- **EXERCISE MATERIALS**
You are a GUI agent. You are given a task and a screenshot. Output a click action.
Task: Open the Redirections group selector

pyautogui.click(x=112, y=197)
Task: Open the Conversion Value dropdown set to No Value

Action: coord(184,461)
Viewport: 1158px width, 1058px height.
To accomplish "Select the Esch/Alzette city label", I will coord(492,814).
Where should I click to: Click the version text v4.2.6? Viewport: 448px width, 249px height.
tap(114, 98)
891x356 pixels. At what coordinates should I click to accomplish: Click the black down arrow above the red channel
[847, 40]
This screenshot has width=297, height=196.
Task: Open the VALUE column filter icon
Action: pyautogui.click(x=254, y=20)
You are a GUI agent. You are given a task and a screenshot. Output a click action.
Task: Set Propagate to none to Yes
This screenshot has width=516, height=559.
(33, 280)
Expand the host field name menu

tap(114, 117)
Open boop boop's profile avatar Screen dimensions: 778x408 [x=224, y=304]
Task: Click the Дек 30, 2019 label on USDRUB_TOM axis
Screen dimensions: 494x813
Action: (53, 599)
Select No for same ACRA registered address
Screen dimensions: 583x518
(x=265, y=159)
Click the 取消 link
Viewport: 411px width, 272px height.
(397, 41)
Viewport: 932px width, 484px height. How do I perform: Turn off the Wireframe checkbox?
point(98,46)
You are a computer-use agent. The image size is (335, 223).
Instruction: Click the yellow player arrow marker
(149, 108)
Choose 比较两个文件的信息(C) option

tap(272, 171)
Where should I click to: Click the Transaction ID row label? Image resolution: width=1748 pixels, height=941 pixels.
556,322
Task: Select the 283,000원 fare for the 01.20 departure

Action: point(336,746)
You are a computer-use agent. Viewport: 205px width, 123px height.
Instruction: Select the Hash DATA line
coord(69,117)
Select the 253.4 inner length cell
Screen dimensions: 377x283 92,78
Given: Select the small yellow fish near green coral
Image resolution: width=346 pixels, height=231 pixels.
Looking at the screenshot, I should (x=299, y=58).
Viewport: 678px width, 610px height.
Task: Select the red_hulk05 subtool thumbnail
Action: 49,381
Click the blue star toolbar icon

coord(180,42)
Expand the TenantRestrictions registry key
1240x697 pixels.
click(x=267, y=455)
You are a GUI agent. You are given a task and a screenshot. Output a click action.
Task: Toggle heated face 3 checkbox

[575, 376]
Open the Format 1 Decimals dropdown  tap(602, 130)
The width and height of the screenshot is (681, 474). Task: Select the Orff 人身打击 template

- **EXERCISE AIM**
Pull every line containing "computer" from the entries above and copy it.

- **RESPONSE TO THIS EXERCISE**
You are a computer-use agent. The image size is (335, 223).
You are a computer-use agent. Viewport: 205px width, 123px height.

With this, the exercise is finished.